### Your task
The data follows. Retype every entry exactly.

### Data records
=== Section Start ===
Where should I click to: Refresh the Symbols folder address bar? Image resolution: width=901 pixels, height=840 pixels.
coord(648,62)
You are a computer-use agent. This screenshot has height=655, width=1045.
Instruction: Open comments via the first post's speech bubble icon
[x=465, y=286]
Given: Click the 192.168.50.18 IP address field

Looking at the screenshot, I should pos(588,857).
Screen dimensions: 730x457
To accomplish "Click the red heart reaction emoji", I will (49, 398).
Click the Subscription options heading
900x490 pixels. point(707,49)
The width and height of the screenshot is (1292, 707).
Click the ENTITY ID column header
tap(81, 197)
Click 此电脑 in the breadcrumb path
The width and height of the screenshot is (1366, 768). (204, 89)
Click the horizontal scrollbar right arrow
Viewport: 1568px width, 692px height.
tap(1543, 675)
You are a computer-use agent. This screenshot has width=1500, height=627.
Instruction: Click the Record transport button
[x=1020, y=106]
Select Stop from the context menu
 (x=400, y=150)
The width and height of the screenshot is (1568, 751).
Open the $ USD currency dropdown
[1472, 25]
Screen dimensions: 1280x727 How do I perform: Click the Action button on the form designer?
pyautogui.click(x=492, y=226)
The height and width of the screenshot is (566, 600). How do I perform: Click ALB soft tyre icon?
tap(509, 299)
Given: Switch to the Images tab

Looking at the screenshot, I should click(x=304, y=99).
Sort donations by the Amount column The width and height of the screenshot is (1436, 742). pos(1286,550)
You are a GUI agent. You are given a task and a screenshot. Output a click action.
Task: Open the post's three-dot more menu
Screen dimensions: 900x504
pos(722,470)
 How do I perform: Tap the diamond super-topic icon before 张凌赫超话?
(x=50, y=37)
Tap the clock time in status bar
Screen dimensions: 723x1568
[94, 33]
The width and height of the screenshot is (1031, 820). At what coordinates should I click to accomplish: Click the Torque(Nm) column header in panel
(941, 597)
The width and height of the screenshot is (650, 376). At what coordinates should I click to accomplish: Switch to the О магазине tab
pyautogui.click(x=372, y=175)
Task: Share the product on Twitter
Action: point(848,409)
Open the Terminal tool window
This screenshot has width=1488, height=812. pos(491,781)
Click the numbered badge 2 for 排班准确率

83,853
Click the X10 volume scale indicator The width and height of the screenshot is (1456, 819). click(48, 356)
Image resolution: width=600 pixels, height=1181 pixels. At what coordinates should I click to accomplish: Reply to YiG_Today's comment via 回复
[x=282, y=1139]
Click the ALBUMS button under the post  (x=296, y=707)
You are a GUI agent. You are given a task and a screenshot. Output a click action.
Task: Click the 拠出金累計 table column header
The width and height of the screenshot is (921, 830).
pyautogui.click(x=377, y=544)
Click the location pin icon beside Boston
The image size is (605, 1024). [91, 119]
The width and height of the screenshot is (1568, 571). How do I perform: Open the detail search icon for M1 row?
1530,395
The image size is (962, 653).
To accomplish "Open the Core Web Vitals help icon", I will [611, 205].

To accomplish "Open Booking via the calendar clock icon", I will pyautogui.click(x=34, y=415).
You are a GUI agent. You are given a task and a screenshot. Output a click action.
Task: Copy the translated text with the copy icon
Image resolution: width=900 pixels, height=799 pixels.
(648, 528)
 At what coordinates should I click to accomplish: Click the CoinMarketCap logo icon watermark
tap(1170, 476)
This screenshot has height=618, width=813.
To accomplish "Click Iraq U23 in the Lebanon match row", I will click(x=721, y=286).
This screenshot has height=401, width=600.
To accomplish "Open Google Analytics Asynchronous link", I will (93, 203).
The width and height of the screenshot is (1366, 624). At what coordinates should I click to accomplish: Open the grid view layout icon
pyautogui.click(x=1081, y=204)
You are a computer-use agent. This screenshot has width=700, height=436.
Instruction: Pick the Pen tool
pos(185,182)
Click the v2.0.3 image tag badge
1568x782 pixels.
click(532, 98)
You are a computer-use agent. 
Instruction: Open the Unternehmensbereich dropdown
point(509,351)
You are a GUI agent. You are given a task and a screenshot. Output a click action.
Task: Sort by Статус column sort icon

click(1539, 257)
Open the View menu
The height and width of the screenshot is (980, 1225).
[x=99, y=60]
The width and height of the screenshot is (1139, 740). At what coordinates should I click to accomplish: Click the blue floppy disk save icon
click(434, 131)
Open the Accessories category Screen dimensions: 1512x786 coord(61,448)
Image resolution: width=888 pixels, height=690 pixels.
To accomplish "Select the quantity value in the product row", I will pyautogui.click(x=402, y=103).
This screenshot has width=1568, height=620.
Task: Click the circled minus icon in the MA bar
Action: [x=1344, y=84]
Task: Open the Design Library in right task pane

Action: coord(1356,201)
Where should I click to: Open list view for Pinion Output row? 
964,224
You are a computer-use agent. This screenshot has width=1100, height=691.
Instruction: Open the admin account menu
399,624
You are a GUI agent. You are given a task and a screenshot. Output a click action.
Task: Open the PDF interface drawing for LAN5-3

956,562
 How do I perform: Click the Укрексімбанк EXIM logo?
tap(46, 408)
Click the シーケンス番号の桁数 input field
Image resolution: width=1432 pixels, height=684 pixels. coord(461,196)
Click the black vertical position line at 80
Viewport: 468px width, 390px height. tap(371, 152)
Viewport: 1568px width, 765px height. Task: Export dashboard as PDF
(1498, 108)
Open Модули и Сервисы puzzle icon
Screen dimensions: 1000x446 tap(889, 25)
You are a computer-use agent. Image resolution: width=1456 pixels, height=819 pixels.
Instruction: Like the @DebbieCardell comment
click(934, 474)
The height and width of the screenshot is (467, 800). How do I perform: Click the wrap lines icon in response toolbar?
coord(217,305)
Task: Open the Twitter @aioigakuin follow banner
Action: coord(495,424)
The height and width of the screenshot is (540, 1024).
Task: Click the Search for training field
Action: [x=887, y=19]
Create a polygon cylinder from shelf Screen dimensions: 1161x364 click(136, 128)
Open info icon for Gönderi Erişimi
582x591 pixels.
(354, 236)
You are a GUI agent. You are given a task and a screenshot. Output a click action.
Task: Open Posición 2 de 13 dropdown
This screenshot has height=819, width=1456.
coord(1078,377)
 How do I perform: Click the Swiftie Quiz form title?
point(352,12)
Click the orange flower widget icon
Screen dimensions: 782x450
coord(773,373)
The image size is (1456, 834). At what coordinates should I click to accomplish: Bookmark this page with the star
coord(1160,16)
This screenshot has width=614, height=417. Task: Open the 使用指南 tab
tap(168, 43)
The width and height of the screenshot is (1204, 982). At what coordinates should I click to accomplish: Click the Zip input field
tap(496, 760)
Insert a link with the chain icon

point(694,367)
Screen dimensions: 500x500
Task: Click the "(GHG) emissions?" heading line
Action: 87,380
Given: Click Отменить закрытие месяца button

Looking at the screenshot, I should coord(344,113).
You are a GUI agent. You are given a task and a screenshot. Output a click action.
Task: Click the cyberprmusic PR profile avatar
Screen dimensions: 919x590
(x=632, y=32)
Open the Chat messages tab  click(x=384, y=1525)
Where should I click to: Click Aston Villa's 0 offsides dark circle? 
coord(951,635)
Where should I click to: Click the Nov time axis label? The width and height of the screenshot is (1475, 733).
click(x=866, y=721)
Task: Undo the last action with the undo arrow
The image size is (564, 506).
=== Section End ===
### Result for this exercise
Where should I click to: Refresh the Symbols folder address bar? Image resolution: width=901 pixels, height=840 pixels.
coord(648,62)
You are a computer-use agent. This screenshot has height=655, width=1045.
Instruction: Open comments via the first post's speech bubble icon
[x=465, y=286]
Given: Click the 192.168.50.18 IP address field

Looking at the screenshot, I should pos(588,857).
Screen dimensions: 730x457
To accomplish "Click the red heart reaction emoji", I will (49, 398).
Click the Subscription options heading
900x490 pixels. point(707,49)
The width and height of the screenshot is (1292, 707).
Click the ENTITY ID column header
tap(81, 197)
Click 此电脑 in the breadcrumb path
The width and height of the screenshot is (1366, 768). (204, 89)
Click the horizontal scrollbar right arrow
Viewport: 1568px width, 692px height.
tap(1543, 675)
You are a computer-use agent. This screenshot has width=1500, height=627.
Instruction: Click the Record transport button
[x=1020, y=106]
Select Stop from the context menu
 (x=400, y=150)
The width and height of the screenshot is (1568, 751).
Open the $ USD currency dropdown
[1472, 25]
Screen dimensions: 1280x727 How do I perform: Click the Action button on the form designer?
pyautogui.click(x=492, y=226)
The height and width of the screenshot is (566, 600). How do I perform: Click ALB soft tyre icon?
tap(509, 299)
Given: Switch to the Images tab

Looking at the screenshot, I should click(x=304, y=99).
Sort donations by the Amount column The width and height of the screenshot is (1436, 742). pos(1286,550)
You are a GUI agent. You are given a task and a screenshot. Output a click action.
Task: Open the post's three-dot more menu
Screen dimensions: 900x504
pos(722,470)
 How do I perform: Tap the diamond super-topic icon before 张凌赫超话?
(x=50, y=37)
Tap the clock time in status bar
Screen dimensions: 723x1568
[94, 33]
The width and height of the screenshot is (1031, 820). At what coordinates should I click to accomplish: Click the Torque(Nm) column header in panel
(941, 597)
The width and height of the screenshot is (650, 376). At what coordinates should I click to accomplish: Switch to the О магазине tab
pyautogui.click(x=372, y=175)
Task: Share the product on Twitter
Action: point(848,409)
Open the Terminal tool window
This screenshot has width=1488, height=812. pos(491,781)
Click the numbered badge 2 for 排班准确率

83,853
Click the X10 volume scale indicator The width and height of the screenshot is (1456, 819). click(48, 356)
Image resolution: width=600 pixels, height=1181 pixels. At what coordinates should I click to accomplish: Reply to YiG_Today's comment via 回复
[x=282, y=1139]
Click the ALBUMS button under the post  (x=296, y=707)
You are a GUI agent. You are given a task and a screenshot. Output a click action.
Task: Click the 拠出金累計 table column header
The width and height of the screenshot is (921, 830).
pyautogui.click(x=377, y=544)
Click the location pin icon beside Boston
The image size is (605, 1024). [91, 119]
The width and height of the screenshot is (1568, 571). How do I perform: Open the detail search icon for M1 row?
1530,395
The image size is (962, 653).
To accomplish "Open the Core Web Vitals help icon", I will [611, 205].

To accomplish "Open Booking via the calendar clock icon", I will pyautogui.click(x=34, y=415).
You are a GUI agent. You are given a task and a screenshot. Output a click action.
Task: Copy the translated text with the copy icon
Image resolution: width=900 pixels, height=799 pixels.
(648, 528)
 At what coordinates should I click to accomplish: Click the CoinMarketCap logo icon watermark
tap(1170, 476)
This screenshot has height=618, width=813.
To accomplish "Click Iraq U23 in the Lebanon match row", I will click(x=721, y=286).
This screenshot has height=401, width=600.
To accomplish "Open Google Analytics Asynchronous link", I will (93, 203).
The width and height of the screenshot is (1366, 624). At what coordinates should I click to accomplish: Open the grid view layout icon
pyautogui.click(x=1081, y=204)
You are a computer-use agent. This screenshot has width=700, height=436.
Instruction: Pick the Pen tool
pos(185,182)
Click the v2.0.3 image tag badge
1568x782 pixels.
click(532, 98)
You are a computer-use agent. 
Instruction: Open the Unternehmensbereich dropdown
point(509,351)
You are a GUI agent. You are given a task and a screenshot. Output a click action.
Task: Sort by Статус column sort icon

click(1539, 257)
Open the View menu
The height and width of the screenshot is (980, 1225).
[x=99, y=60]
The width and height of the screenshot is (1139, 740). At what coordinates should I click to accomplish: Click the blue floppy disk save icon
click(434, 131)
Open the Accessories category Screen dimensions: 1512x786 coord(61,448)
Image resolution: width=888 pixels, height=690 pixels.
To accomplish "Select the quantity value in the product row", I will pyautogui.click(x=402, y=103).
This screenshot has width=1568, height=620.
Task: Click the circled minus icon in the MA bar
Action: [x=1344, y=84]
Task: Open the Design Library in right task pane

Action: coord(1356,201)
Where should I click to: Open list view for Pinion Output row? 
964,224
You are a computer-use agent. This screenshot has width=1100, height=691.
Instruction: Open the admin account menu
399,624
You are a GUI agent. You are given a task and a screenshot. Output a click action.
Task: Open the PDF interface drawing for LAN5-3

956,562
 How do I perform: Click the Укрексімбанк EXIM logo?
tap(46, 408)
Click the シーケンス番号の桁数 input field
Image resolution: width=1432 pixels, height=684 pixels. coord(461,196)
Click the black vertical position line at 80
Viewport: 468px width, 390px height. tap(371, 152)
Viewport: 1568px width, 765px height. Task: Export dashboard as PDF
(1498, 108)
Open Модули и Сервисы puzzle icon
Screen dimensions: 1000x446 tap(889, 25)
You are a computer-use agent. Image resolution: width=1456 pixels, height=819 pixels.
Instruction: Like the @DebbieCardell comment
click(934, 474)
The height and width of the screenshot is (467, 800). How do I perform: Click the wrap lines icon in response toolbar?
coord(217,305)
Task: Open the Twitter @aioigakuin follow banner
Action: coord(495,424)
The height and width of the screenshot is (540, 1024).
Task: Click the Search for training field
Action: [x=887, y=19]
Create a polygon cylinder from shelf Screen dimensions: 1161x364 click(136, 128)
Open info icon for Gönderi Erişimi
582x591 pixels.
(354, 236)
You are a GUI agent. You are given a task and a screenshot. Output a click action.
Task: Open Posición 2 de 13 dropdown
This screenshot has height=819, width=1456.
coord(1078,377)
 How do I perform: Click the Swiftie Quiz form title?
point(352,12)
Click the orange flower widget icon
Screen dimensions: 782x450
coord(773,373)
The image size is (1456, 834). At what coordinates should I click to accomplish: Bookmark this page with the star
coord(1160,16)
This screenshot has width=614, height=417. Task: Open the 使用指南 tab
tap(168, 43)
The width and height of the screenshot is (1204, 982). At what coordinates should I click to accomplish: Click the Zip input field
tap(496, 760)
Insert a link with the chain icon

point(694,367)
Screen dimensions: 500x500
Task: Click the "(GHG) emissions?" heading line
Action: 87,380
Given: Click Отменить закрытие месяца button

Looking at the screenshot, I should coord(344,113).
You are a GUI agent. You are given a task and a screenshot. Output a click action.
Task: Click the cyberprmusic PR profile avatar
Screen dimensions: 919x590
(x=632, y=32)
Open the Chat messages tab  click(x=384, y=1525)
Where should I click to: Click Aston Villa's 0 offsides dark circle? 
coord(951,635)
Where should I click to: Click the Nov time axis label? The width and height of the screenshot is (1475, 733).
click(x=866, y=721)
Task: Undo the last action with the undo arrow
The image size is (564, 506).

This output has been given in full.